Alıştırma seti –
#1 Okuma metnine göre şu soruları cevaplayın:
(a) İlk derece mahkemesi hangi mahkemedir?
(b) Özet kısmına göre kişisel ilişkinin nasıl gerçekleştirilmesi daha uygun görülmüştür?
(c) Gönderme kararından sonra dava, 166 ncı maddenin hangi fıkrası yönünden reddedilmiştir?
#2 Okuma metnindeki bölümü "Karar Metni" sözlerinin bulunduğu yerden başlayarak ve "E., 2021/757 K." sözlerinden sonra bitirerek birebir tekrarlayın.

Okuma metni –
Logo

2. Hukuk Dairesi2023/4238 E. 2023/4080 K.

Yapay Zeka Özeti

Uyuşmazlık: Boşanma davasında velayeti anneye verilen ortak çocuğun baba ile kişisel ilişki kurma şeklinin çocuğun üstün yararına uygun olup olmadığı.

Gerekçe ve Sonuç: Dosyadaki deliller ve sosyal inceleme raporu dikkate alınarak, babanın sakin bir mizaca sahip olmaması ve hükümlü olması sebebiyle ortak çocuk ile baba arasında karar verilen yatılı kişisel ilişkinin çocuğun üstün yararına uygun olmadığı, kişisel ilişkinin uzman eşliğinde gerçekleştirilmesinin daha uygun olduğu gözetilerek ilk derece mahkemesi kararının bu hususta düzeltilerek onanmasına karar verilmiştir.

Karar Metni

"İçtihat Metni"

MAHKEMESİ : İstanbul Bölge Adliye Mahkemesi 11. Hukuk Dairesi

SAYISI : 2022/335 E., 2022/1112 K.

KARAR : Esastan ret

İLK DERECE MAHKEMESİ : Lüleburgaz Aile Mahkemesi

SAYISI : 2021/436 E., 2021/757 K.

Taraflar arasındaki boşanma davasından dolayı yapılan yargılama sonunda İlk Derece Mahkemesince davanın kabulüne, tarafların boşanmalarına ve boşanmanın fer'îlerine karar verilmiştir. Kararın davalı erkek tarafından istinaf edilmesi üzerine, Bölge Adliye Mahkemesince başvurunun kabulü ile hüküm kaldırılarak yeniden karar verilmek üzere dosyanın İlk Derece Mahkemesine gönderilmesine karar verilmiştir.

Gönderme kararı sonrasında yapılan yargılama sonunda İlk Derece Mahkemesince davanın 4721 sayılı Türk Medeni Kanunu'nun (4721 sayılı Kanun) 166 ncı maddesinin dördüncü fıkrası yönünden reddine, birinci fıkrası yönünden kabulü ile tarafların boşanmalarına ve boşanmanın fer'îlerine karar verilmiştir.

Kararın taraf vekillerince istinaf edilmesi üzerine, Bölge Adliye Mahkemesince başvuruların esastan reddine karar verilmiştir.

(Kayıtlı veriler)
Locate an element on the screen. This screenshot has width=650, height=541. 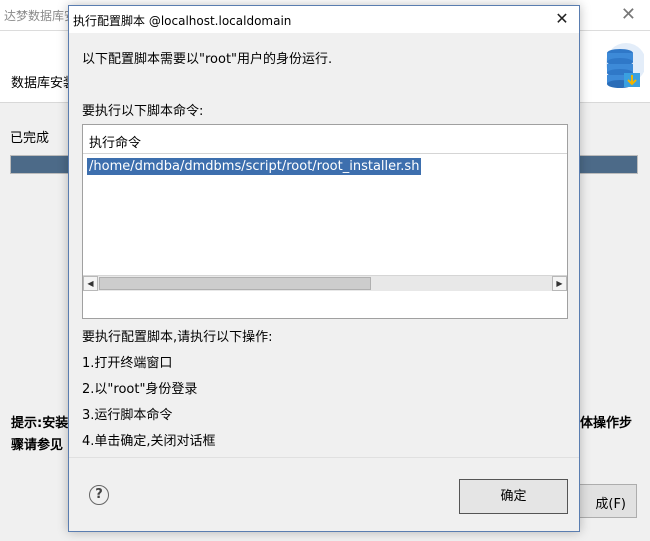
dialog-title: 执行配置脚本 @localhost.localdomain is located at coordinates (182, 21).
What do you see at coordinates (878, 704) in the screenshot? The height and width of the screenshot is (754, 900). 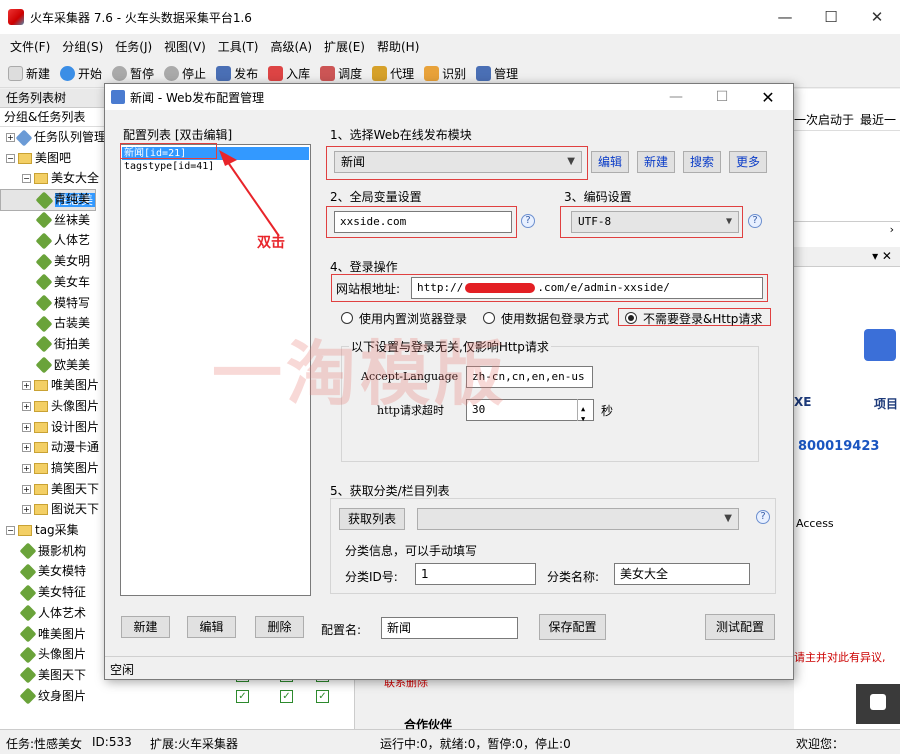 I see `taskbar-tray-icon` at bounding box center [878, 704].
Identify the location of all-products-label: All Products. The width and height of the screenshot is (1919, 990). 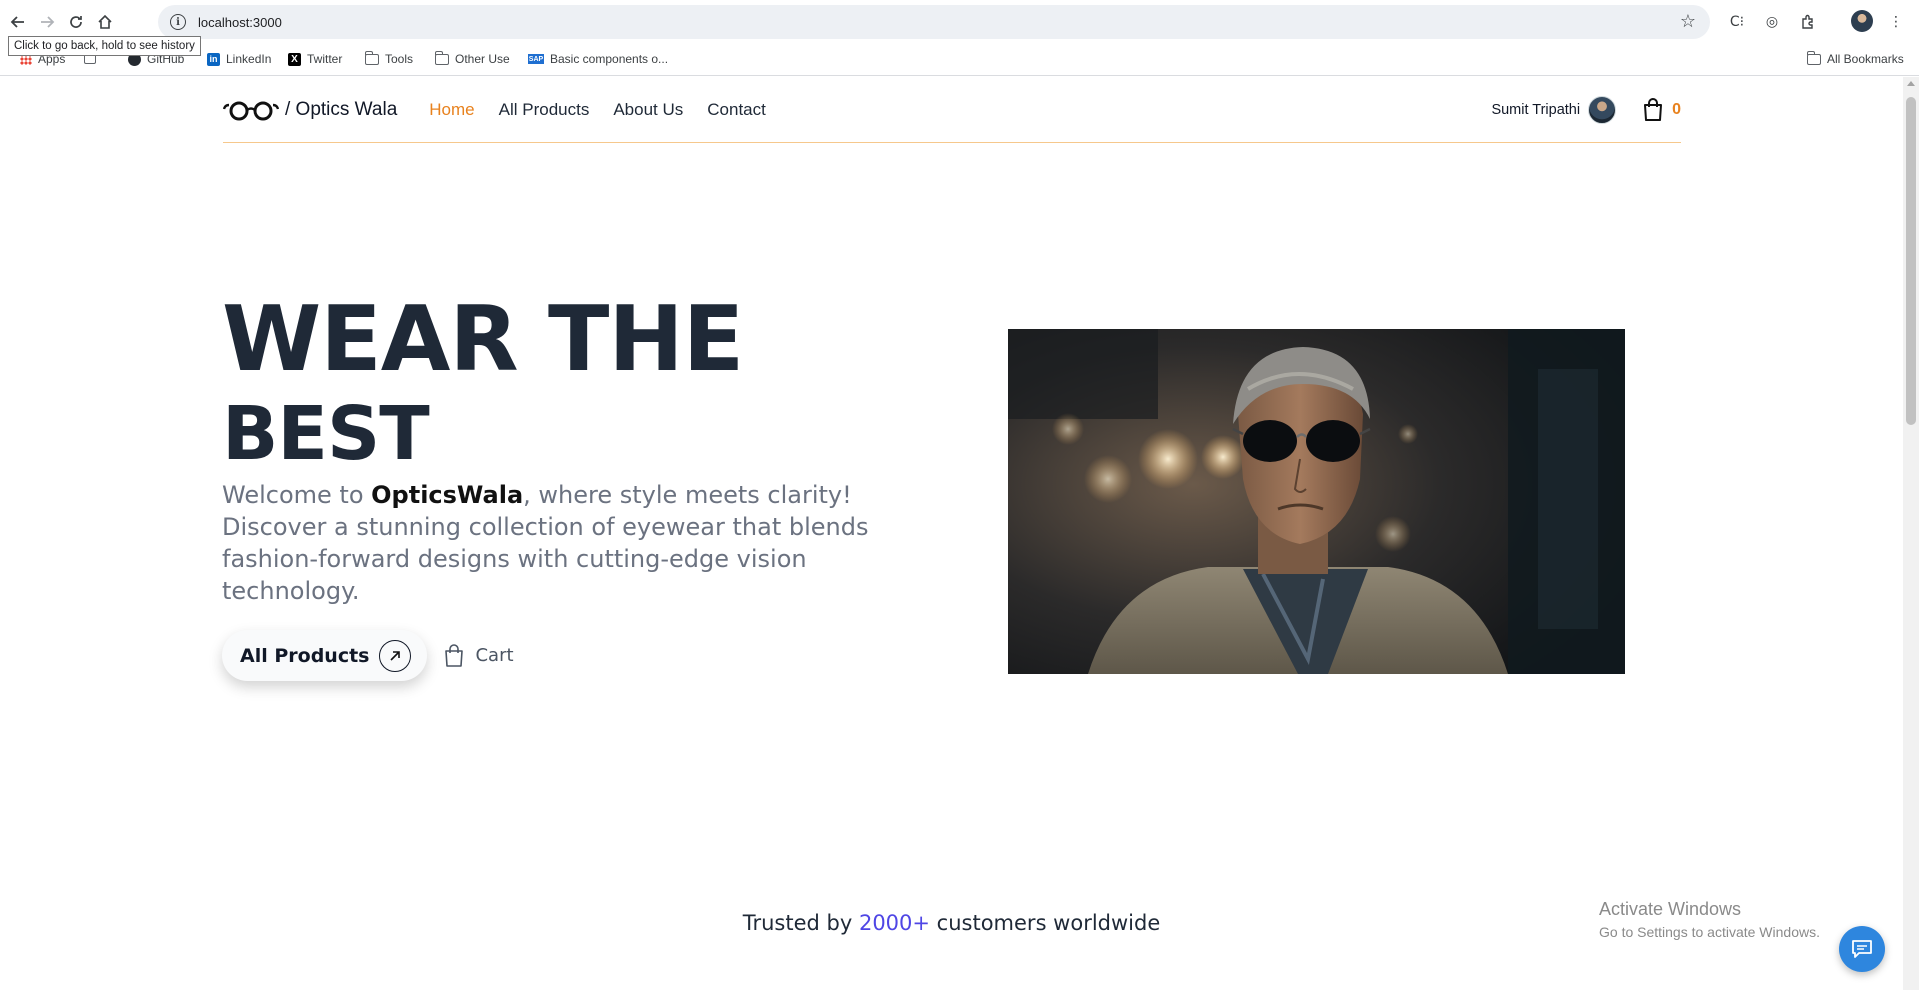
(305, 656).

Alıştırma çözümü –
#1
(a) Lüleburgaz Aile Mahkemesi
(b) Uzman eşliğinde
(c) Dördüncü fıkrası

#2
Karar Metni

"İçtihat Metni"

MAHKEMESİ : İstanbul Bölge Adliye Mahkemesi 11. Hukuk Dairesi

SAYISI : 2022/335 E., 2022/1112 K.

KARAR : Esastan ret

İLK DERECE MAHKEMESİ : Lüleburgaz Aile Mahkemesi

SAYISI : 2021/436 E., 2021/757 K.